A default constructor has no parameters other than the object it initializes. It establishes invariants, but need not do anything else. A default constructor for a rational number type might set the denominator to be non-zero, but leave the numerator undefined.

A copy constructor has two parameters: the object it initializes, and a value of the same type. Its purpose is to copy the value into the object, and so it is very similar to an assignment function. In fact, it could be expressed as a call to a default constructor followed by an assignment.

A converting constructor also has two parameters, but the second parameter is a value of some type different from the type of the object it initializes. Its purpose is to convert the value to the object's type before copying it, and so it is very similar to a C assignment operation that performs an implicit conversion.

C++ sensibly defines parameter passing as call by initialization, since the parameter is uninitialized when the argument value is placed in it. Extended Cforall should do the same. However, parameter passing is one of the main places where implicit conversions occur. Hence in extended Cforall constructors define the implicit conversions. Cforall should also encourage programmers to maintain the similarity between constructors and assignment.

Ambiguity

In extended Cforall, programmer-defined conversions should fit in with the predefined conversions. For instance, programmer-defined promotions should interact with the normal promotions so that programmer-defined types can take part in mixed-mode arithmetic expressions. The first design that springs to mind is to define a minimal set of conversions between neighbouring types in the type hierarchy, and to have Cforall create conversions between more distant types by composition of predefined and programmer-defined conversions. Unfortunately, if one draws a graph of C's promotions, with C's types as vertices and C's promotions as edges, the result is a directed acyclic graph, not a tree. This means that an attempt to build the full set of promotions by composition of a minimal set of promotions will fail.

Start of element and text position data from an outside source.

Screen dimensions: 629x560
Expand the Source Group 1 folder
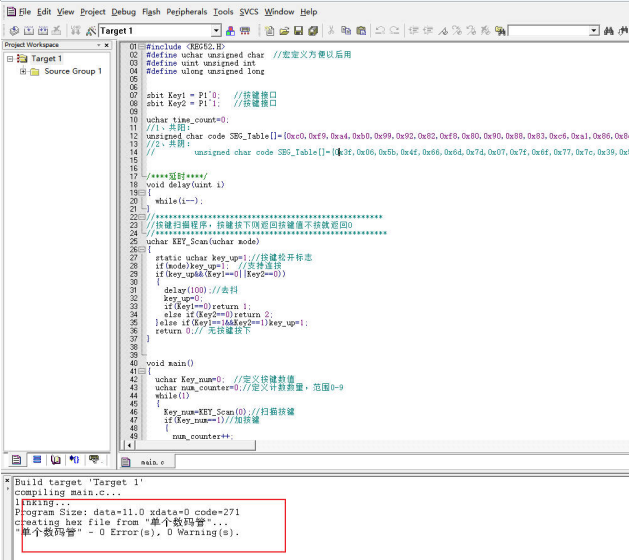pyautogui.click(x=23, y=72)
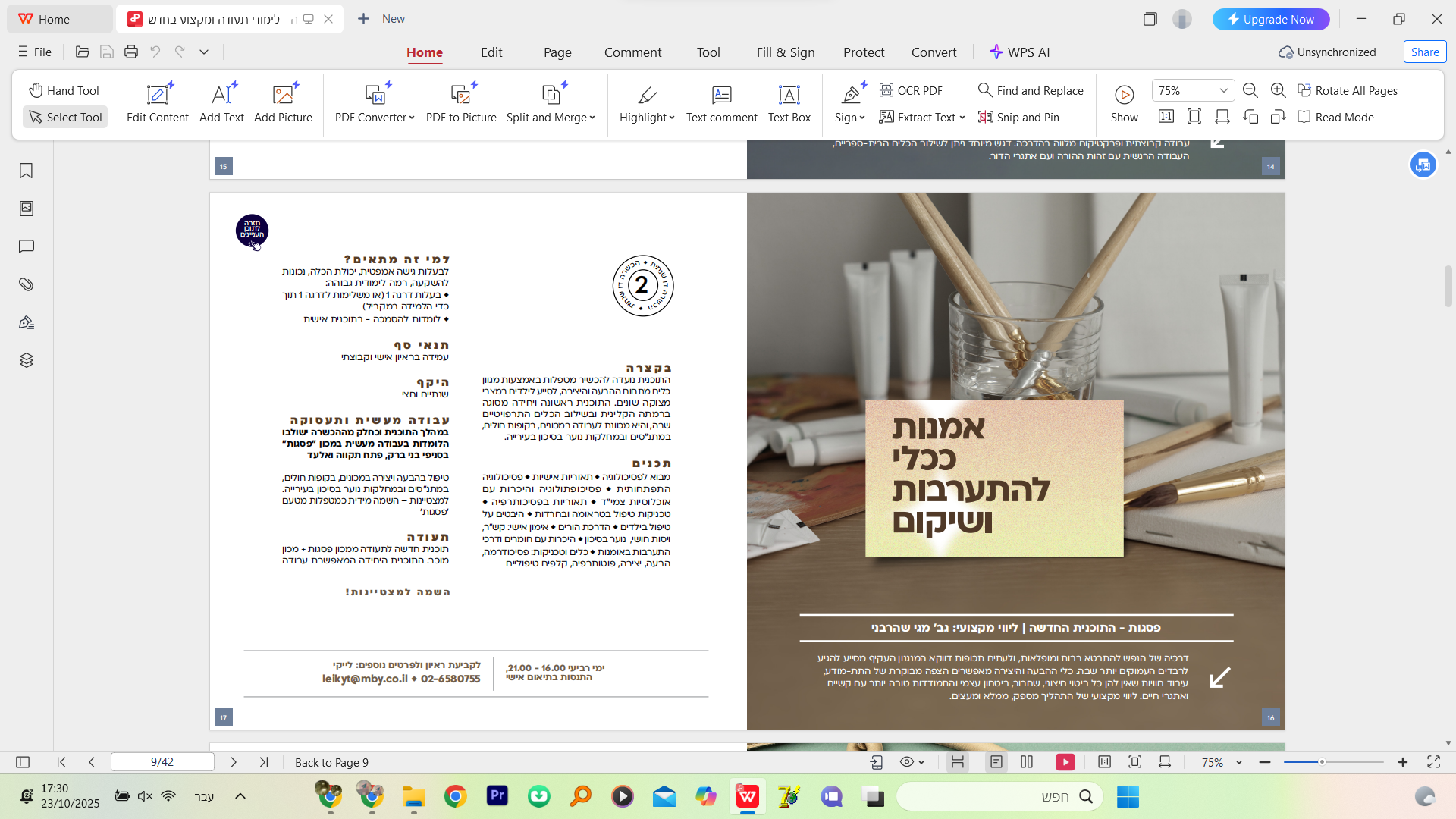Open the bookmarks panel in sidebar

[x=26, y=171]
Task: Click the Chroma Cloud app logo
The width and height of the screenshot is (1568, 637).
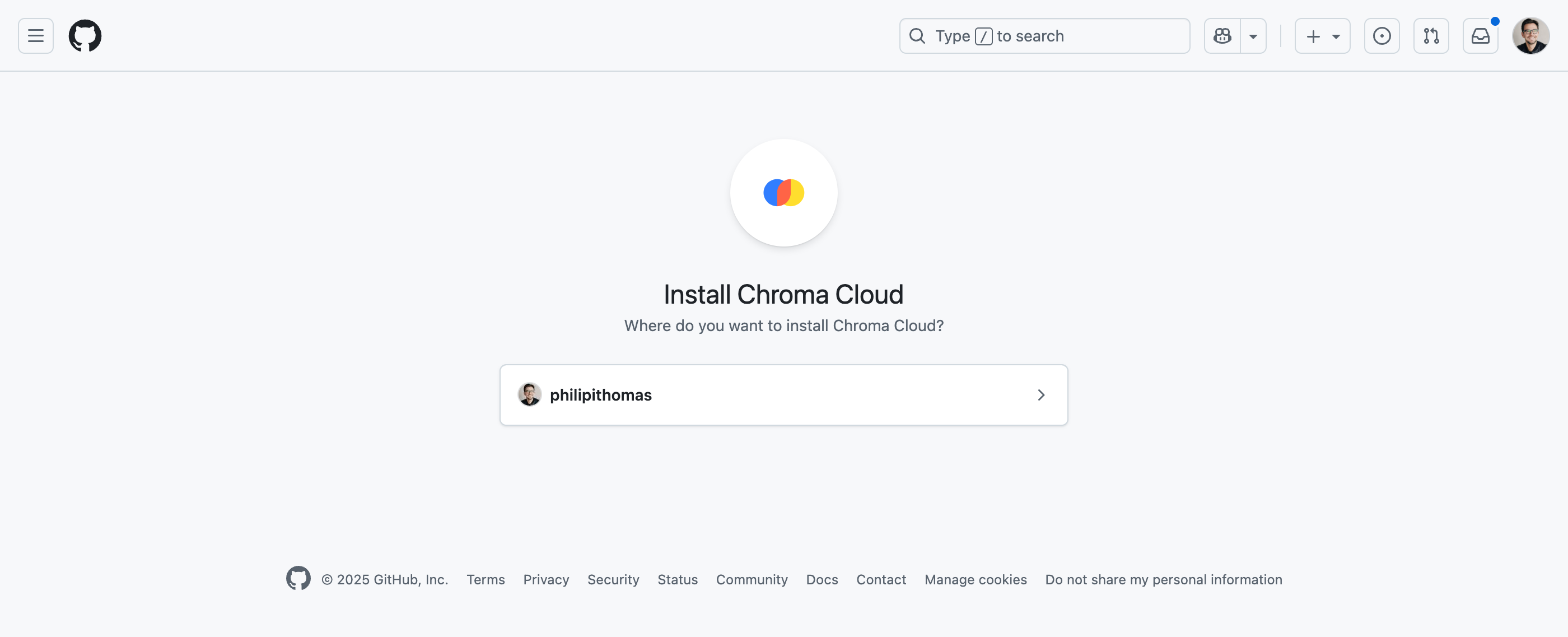Action: [x=784, y=192]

Consider a simple processor with 32-bit int and long types. On such a machine, C's "usual arithmetic conversions" dictate that mixed-mode arithmetic that combines a signed integer with an unsigned integer must promote the signed integer to an unsigned type. Here is a directed graph showing the some of the minimal set of promotions. Each of the four promotions is necessary, because each could be required by some mixed-mode expression, and none can be decomposed into simpler conversions.

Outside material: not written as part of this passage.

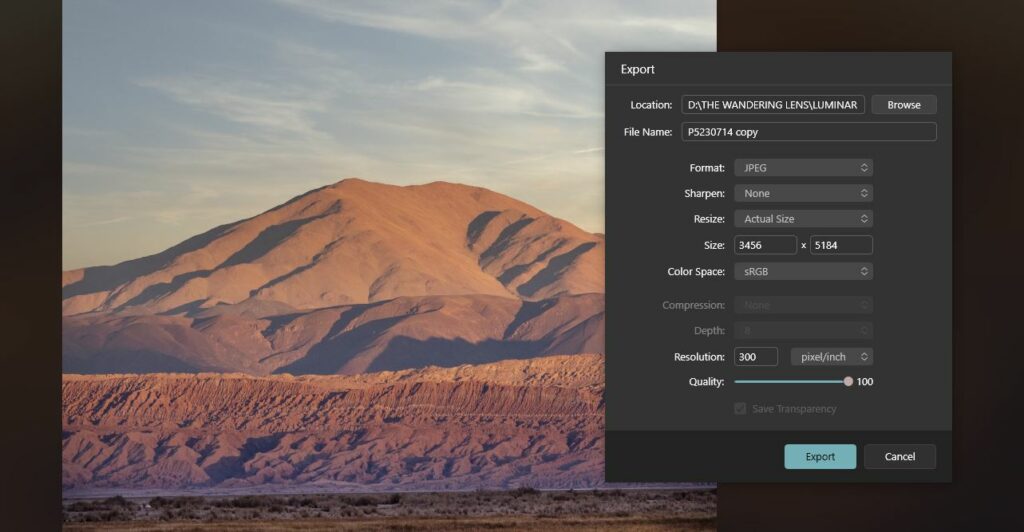This screenshot has width=1024, height=532.
Task: Click the Resolution field showing 300
Action: [x=756, y=356]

long --------> unsigned long
 ^               ^
 |               |
int ---------> unsigned int

Now imagine attempting to compose an int-to-unsigned long conversion from the minimal set: there are two paths through the graph, so the composition is ambiguous.

(In C, and in Cforall-as-is, no ambiguity exists: there is just one int-to-unsigned long promotion, defined by the language semantics. In Cforall-as-is, the preference for int-to-long over int-to-unsigned long is determined by a "conversion cost" calculated from the graph of the full set of promotions, but the calculation depends on maximal path lengths, not the exact path.)

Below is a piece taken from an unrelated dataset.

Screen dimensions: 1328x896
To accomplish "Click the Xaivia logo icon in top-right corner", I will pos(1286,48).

Unfortunately, the same problem with ambiguity creeps in any time conversions might be chained together. The extension must carefully control conversion composition, so that programmers can avoid ambiguous conversions.

Proposed Extension

The rest of this document describes my proposal to add programmer-definable conversions and constructors to Cforall.

If your browser supports CSS style sheets, the proposal will appear in "normal" paragraphs, and commentary on the proposal will have the same appearance as this paragraph.

New Operator Identifiers

Cforall would be given a cast identifier, two constructor identifiers, and a destructor identifier:

(?)?, for cast functions.
(?create)?, for constructors.
(?promote)?, for constructors that are promotions.
(?destroy)?, for destructors.

The ugly identifier (?)? is meant to be mnemonic for the cast expression. The other identifiers are pretty weak (suggestions, anyone?) but are supposed to remind the programmer of the connection between conversions and constructors.

We could instead use a single (?create)? identifier for constructors and add a promote storage class specifier, at some small risk clashes of with identifiers in existing code.

It is an error to declare two functions with different constructor identifiers that have the same type in the same translation unit.

Functions declared with these identifiers can be polymorphic. Unlike other polymorphic functions, the return type of a polymorphic cast function need not be derivable from the type of its parameters

The return type of a call to a polymorphic cast function can be deduced from the calling context.

forall(type T1) T1 (?)?(T2);  // Legal.
forall(type T1) T1 pfun(T2);  // Illegal -- no way to infer T1.

A cast function from type T1 to type T2 is named "(?)?", accepts exactly one explicit argument of type T1, and returns a value of type T2.

If the cast function is polymorphic, it will have type parameters and assertion parameters as well, and can be said to be a cast function from many different types to many different types.

A default constructor function for type T is named "(?create)?", accepts exactly one explicit argument of type T*, and returns void.

A copy constructor function for type T is named "(?create)?", accepts exactly two explicit arguments of types T* and T, and returns void.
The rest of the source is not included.